ContikiOS: first impressions
Yesterday I have had my hands on ContikiOS and my first impression is really great. Contiki is an open source, highly portable, multi-tasking operating system for memory-efficient networked embedded systems and wireless sensor networks. It is designed for microcontrollers with small amounts of memory in mind.
Dubbed as the open source OS for the Internet of Things, Contiki is really promising.
ContikOSi provides powerful low-power Internet communication and supports fully standard IPv6 and IPv4, along with the recent low-power wireless standards: 6lowpan, RPL, CoAP. With Contiki’s ContikiMAC and sleepy routers, even wireless routers can be battery-operated.
With Contiki, development is easy and fast, as applications are written in standard C. With the Cooja simulator [it deserves a separate article] Contiki networks can be emulated before burned into hardware, and Instant Contiki provides an entire development environment in a single download.
Probably the best of all is that Contiki is an open source software: Contiki can be freely used both in commercial and non-commercial systems and the full source code is available at GitHub. The operating system is developed by a world-wide team of developers with contributions from Atmel, Cisco, ETH, Redwire LLC, SAP, Thingsquare. The project is led by Adam Dunkels, the founder and CEO of Thingsquare.
Contiki is designed for tiny systems, having only a few kilobytes of memory available. Contiki is therefore highly memory efficient and provides a set of mechanisms for memory allocation: memory block allocation memb, a managed memory allocator mmem, as well as the standard C memory allocator malloc.
To save memory but provide a nice control flow in the code, Contiki uses a mechanism called protothreads. Protothreads is a mixture of the event-driven and the multi-threaded programming mechanisms.

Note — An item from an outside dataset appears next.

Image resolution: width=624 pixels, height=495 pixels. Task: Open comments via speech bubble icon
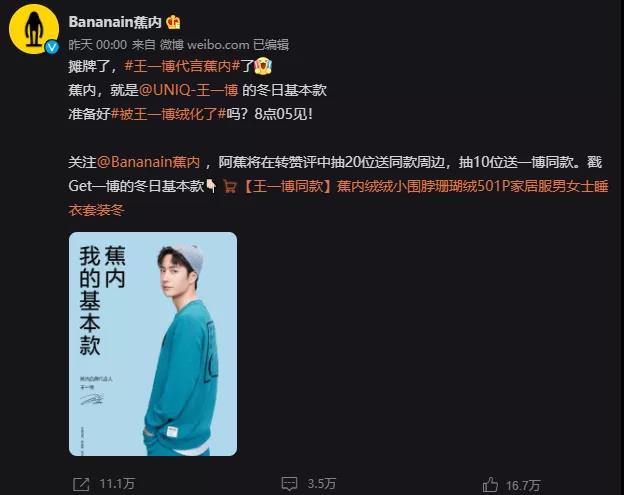[x=289, y=484]
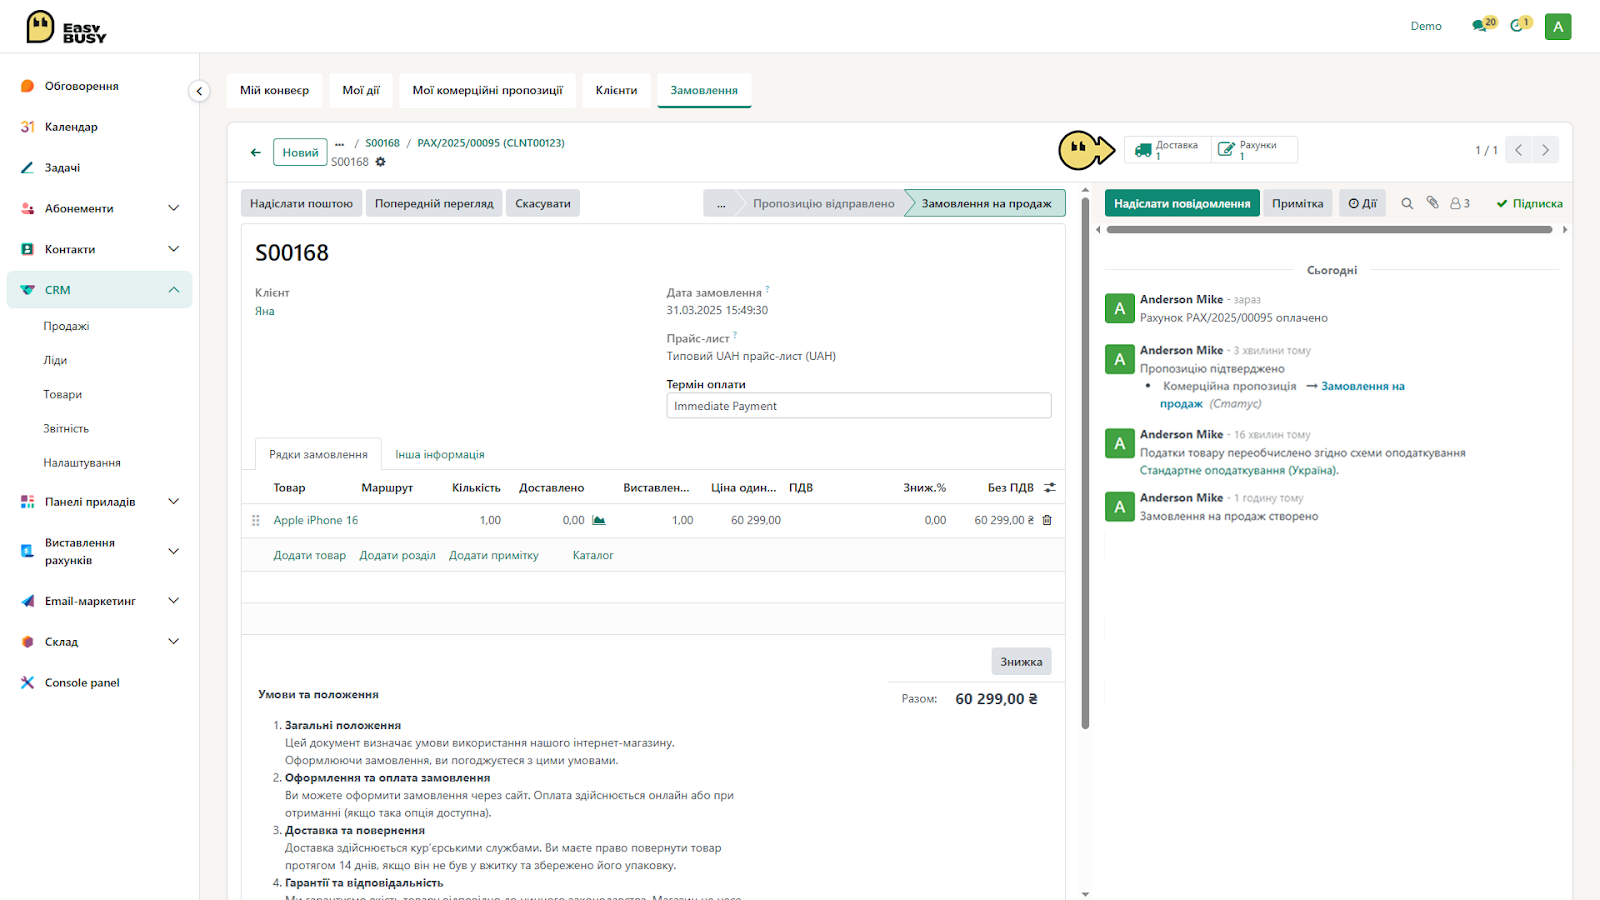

With protothreads, event-handlers can be made to block, waiting for events to occur.
The operating system provides a full IP network stack, with standard IP protocols such as UDP, TCP, and HTTP, in addition to the new low-power standards like 6lowpan, RPL, and CoAP. The Contiki IPv6 stack, developed by and contributed to Contiki by Cisco, is fully certified under the IPv6 Ready program.
In situations when bandwidth is at a premium or where the full IPv6 networking stack is overkill, Contiki provides a tailored wireless networking stack called Rime. The Rime stack supports simple operations such as sending a message to all neighbors or to a specified neighbor, as well as more complex mechanisms such as network flooding and address-free multi-hop semi-reliable scalable data collection. Everything runs with sleepy routers to save power.
Contiki is designed to operate in extremely low-power systems: systems that may need to run for years on a pair of AA batteries. To assist the development of low-power systems, Contiki provides mechanisms for estimating the system power consumption and for understanding where the power was spent.
It can run on a wide range of tiny platforms, ranging from 8051-powered systems-on-a-chip through the MSP430 and the AVR to a variety of ARM devices. There are also a number of more exotic platforms thrown in there for good measure.
For devices that has an external flash memory chip, Contiki provides a lightweight flash file system, called Coffee. With Coffee, application programs can open, close, read from, write to, and append to files on the external flash, without having to worry about flash sectors needing to be erased before writing or flash wear-leveling. The performance of Coffee is within 95% of the raw throughput of the flash memory.
Contiki provides an optional command-line shell with a set of commands that are useful during development and debugging of Contiki systems. With Unix-style pipelines, shell commands can be combined in powerful ways. Applications can define their own shell commands that work together with existing commands.
The Contiki build system makes it easy to compile applications for any of the available Contiki platforms. This makes it easy to try out applications on a range of different platforms. The best thing of all is that if you don’t have the hardware available, you can use the Cooja simulator to emulate any of the available hardware devices that Contiki supports.